Not really. Rather, you had almost forgotten what it was like to find someone who would drop whatever he was doing and cheerfully attend to your needs "while you wait."
The man and your shoes disappear into the back room. Winding your way across the loose tiles on the floor for a better view through that tiny window, you discover there is another man back there. The second man smiles and waves. Then, the two huddle over whirring belts on a large machine that revives your childhood fascination with a schoolbook illustration captioned: "The Industrial Revolution."
Turning to hold a shoe to the light, the shop owner notices you peering at him. "Got an apple and pocketknife there by the cash register," he calls. "If you're hungry, help yourself."

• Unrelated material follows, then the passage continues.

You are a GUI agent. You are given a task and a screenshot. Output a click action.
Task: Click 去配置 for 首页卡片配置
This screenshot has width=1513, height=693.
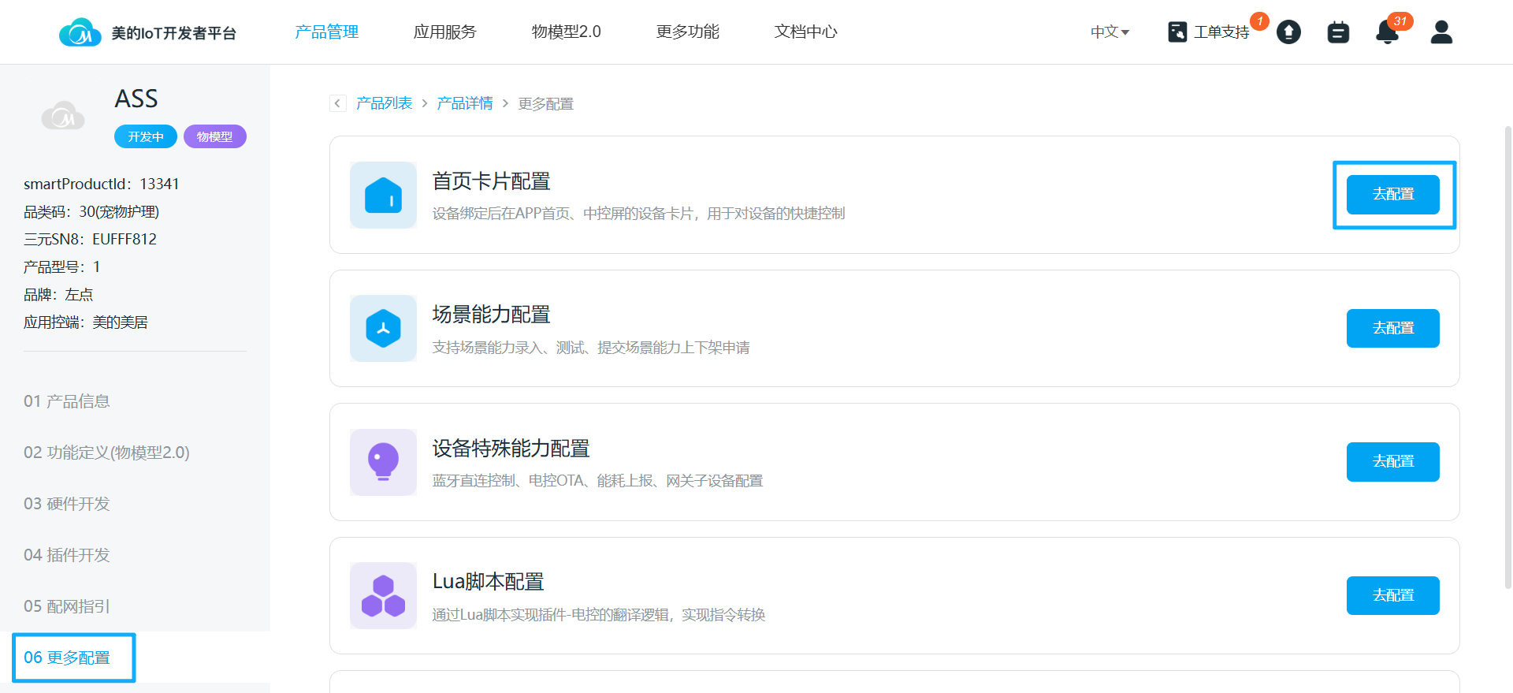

He turns again to his machine. Whir- whir-kaflappety-kaflappety . . . chung, chung, chung. After the fastest three minutes this side of guinness, he shuffles around to the counter and wraps in brown paper what surely are two new shoes!
"That'll be $5," he says. "Sorry. We had to up the price in '78. But the shine's still free."
The cash register, keys protruding from its bowed chest like quills of a strutting porcupine, ker-whangs. Not the demure mumble of its effete, electrical descendants -- a solid, mechanical KER-WHANG. The parakeet whistles "ta-ta." The man calls, "Anytime I can be of service. . . ." The doorbell tinkles.
Suddenly, not unlike Alice upon her return from encounters with the White Rabbit and Cheshire Cat, you find yourself back in "civilization" . . . and in a form of shock. Dancing past the spiffy department store where you spent half an hour hunting a clerk to sell you those shoes, you wonder how long that little shoe repair shop -- that alcove of craftsmanship, that emporium of scents and civility -- can survive.
Please, let it be as long as these new heels. From the look of the job, that could be another 40 years.